- [Work task]:
Say how many lines in the data below contain the word "agent", and give no other text.

- [Data to use]:

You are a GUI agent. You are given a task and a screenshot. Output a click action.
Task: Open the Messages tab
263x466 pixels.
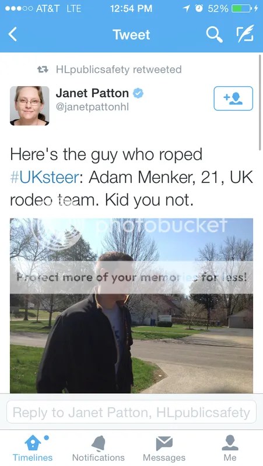(x=164, y=449)
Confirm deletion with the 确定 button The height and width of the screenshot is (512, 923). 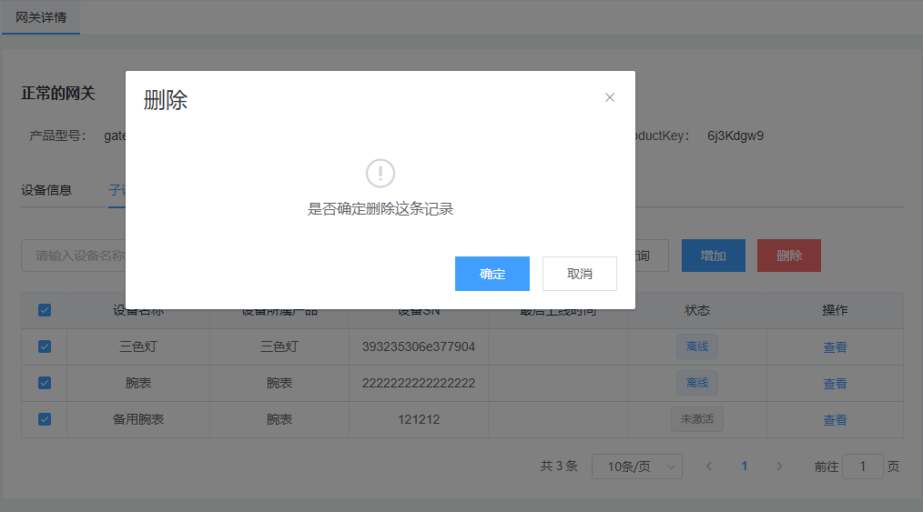click(x=492, y=274)
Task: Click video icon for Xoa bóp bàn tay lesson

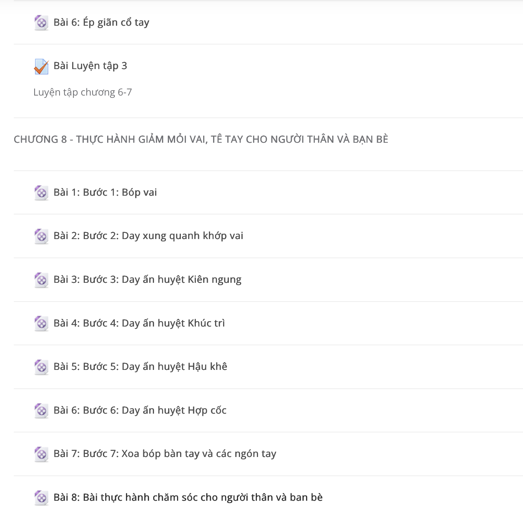Action: click(x=41, y=454)
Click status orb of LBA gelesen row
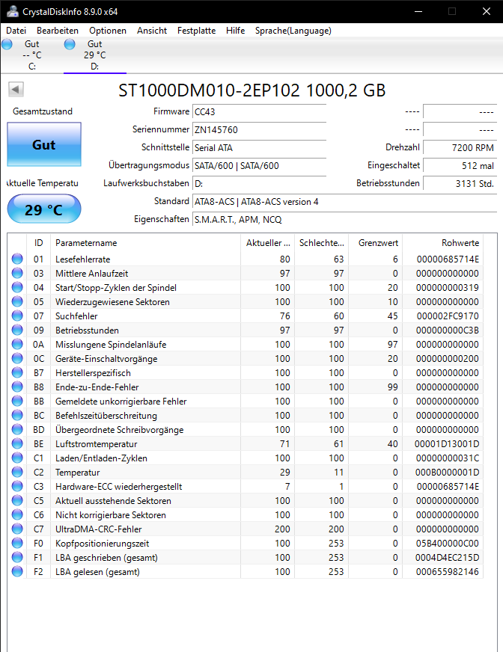The image size is (503, 652). [17, 571]
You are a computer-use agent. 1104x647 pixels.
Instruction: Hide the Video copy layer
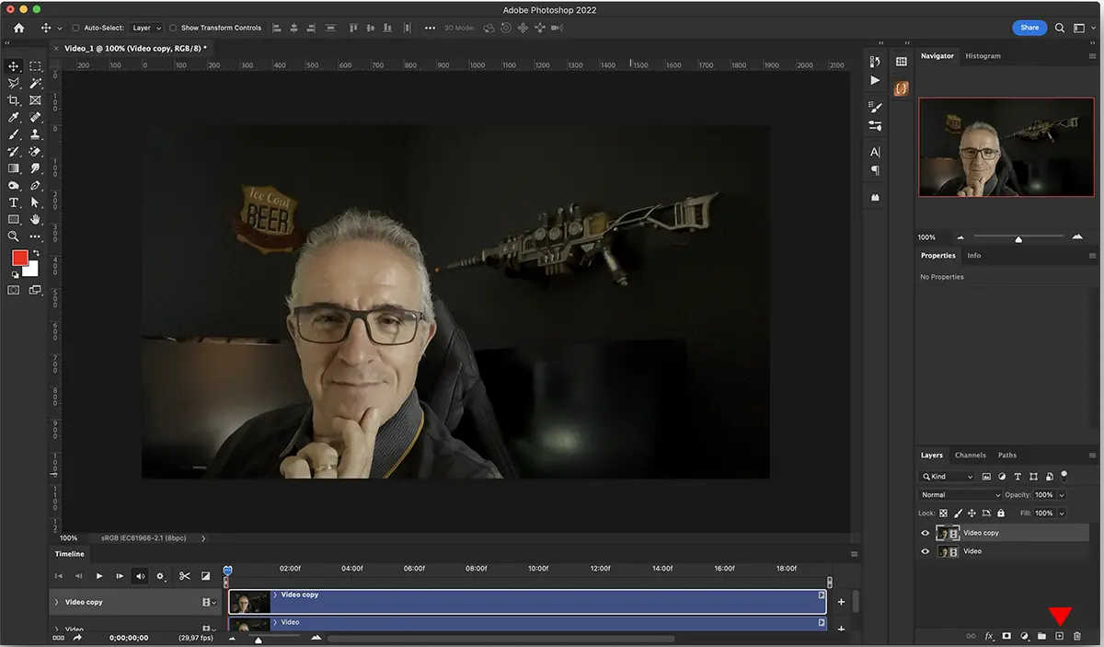click(926, 533)
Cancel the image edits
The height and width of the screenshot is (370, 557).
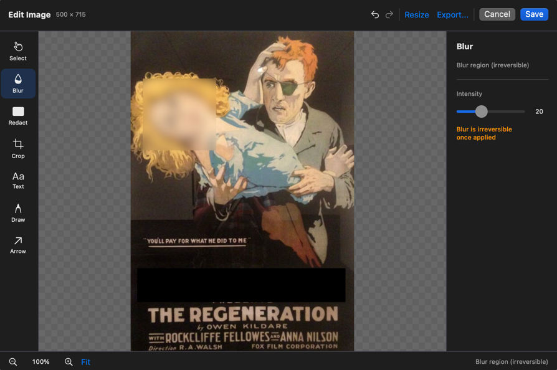[x=497, y=14]
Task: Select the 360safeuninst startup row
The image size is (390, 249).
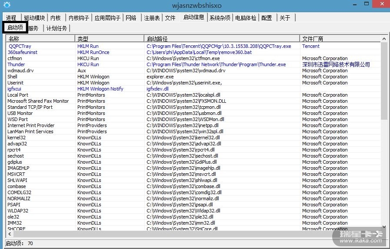Action: (23, 52)
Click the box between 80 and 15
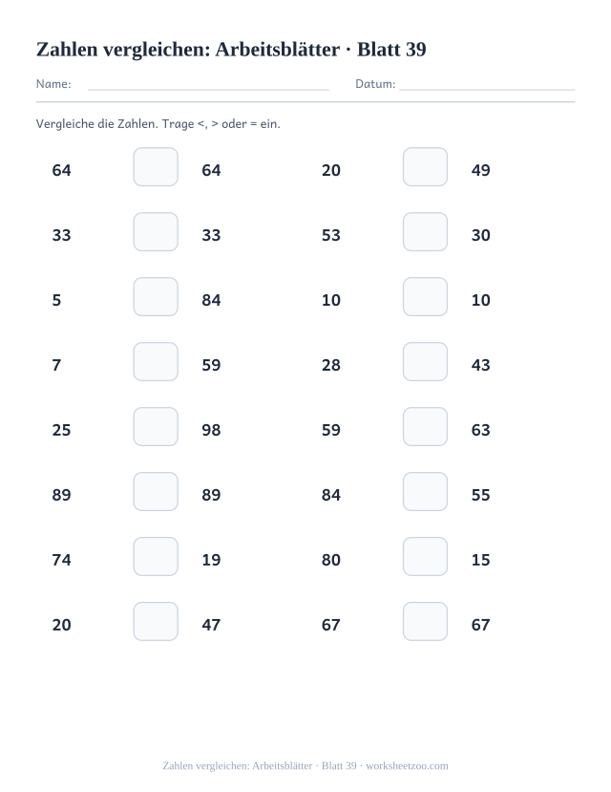This screenshot has width=611, height=792. pos(426,557)
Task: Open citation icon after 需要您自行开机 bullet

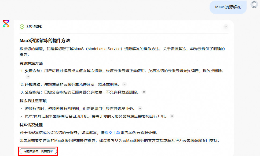Action: [x=172, y=116]
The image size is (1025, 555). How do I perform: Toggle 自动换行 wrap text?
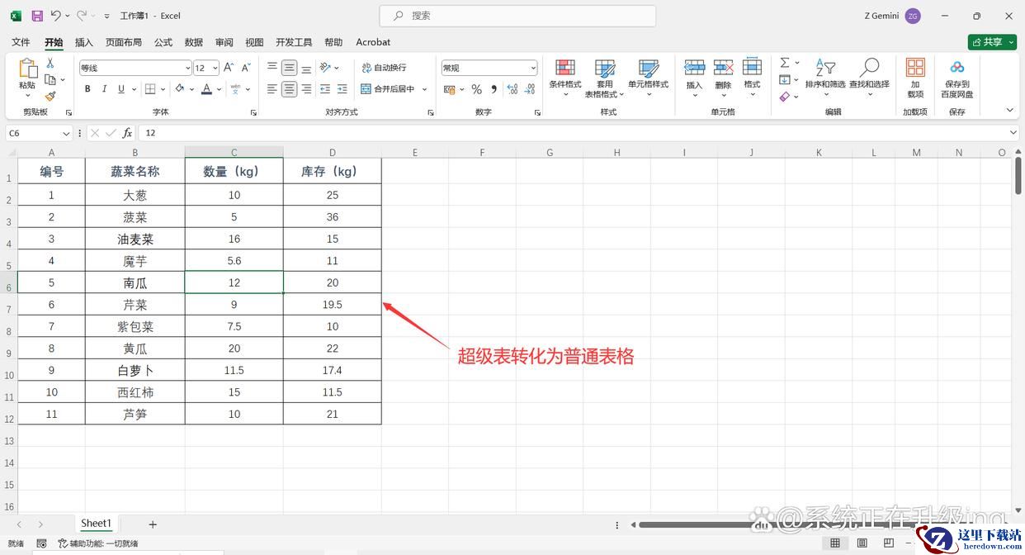[x=384, y=68]
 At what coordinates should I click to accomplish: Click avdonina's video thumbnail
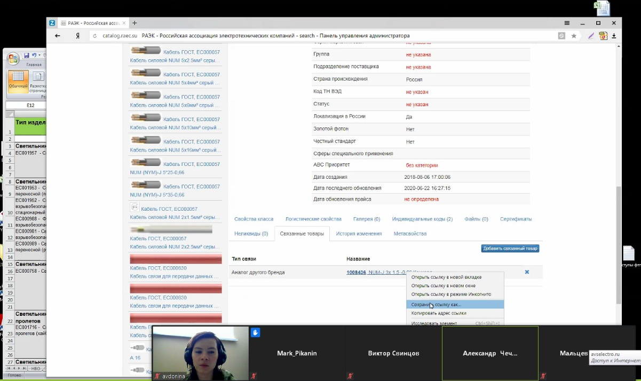click(201, 353)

- [Exercise output]:
2